The European Union is failing to regulate emissions equivalent to around 4-7% of the EU ETS cap by not properly checking how power stations burn biomass, green groups said on Monday.
A joint study by Birdlife, European Environmental Bureau and Transport & Environment called on the European Commission to propose tightening up the regulations as part of post-2020 reforms to the EU ETS Directive due to be published in June.
Such measures could raise EU carbon prices if the emissions are included under ETS caps set to sharply tighten next decade.
They could also heap extra costs onto utilities, which have increased their burning of biomass in recent years to minimise ETS compliance costs and comply with renewable energy targets while meeting round-the-clock electricity demand.
The study found:-
- the EU is incorrect to rate the burning of biomass as carbon neutral by assuming an equal amount of CO2 was soaked up when the biomass grew.
- this is because the EU doesn’t properly regulate to ensure the biomass comes from sustainable sources or fully account for changes in land use.
- biomass-burning for EU power and heat emits between 90-150 million tonnes of CO2 a year, equivalent to 4-7% of the ETS cap in 2013.
With domestic supplies of wood pellets and residues running short, utilities have been sourcing increasing amounts from abroad, much of it from forests in the southwestern US.
Power generators including Drax, EON and GDF Suez have introduced their own criteria for sourcing the material aiming to ensure the practice does not result in a net release of CO2.
The greens’ study contends that while biofuels used in EU road transport must comply with sustainability criteria to be given a zero emissions rating and benefit from policy incentives, there is currently no EU-wide sustainability criteria for biomass used in heat and power production.

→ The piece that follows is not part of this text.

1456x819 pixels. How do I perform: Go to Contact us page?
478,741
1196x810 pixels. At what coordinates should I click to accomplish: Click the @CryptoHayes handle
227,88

They acknowledged this could change under the Commission’s proposed Energy Union pledge to lay down a sustainability policy for all bioenergy over the next two years.
The study was submitted to a European Commission consultation on reforming the EU ETS Directive, which closed on Monday. The EU executive’s proposal would need to be agreed by both member states and the bloc’s parliament to become law, a process likely to take at least 1-2 years.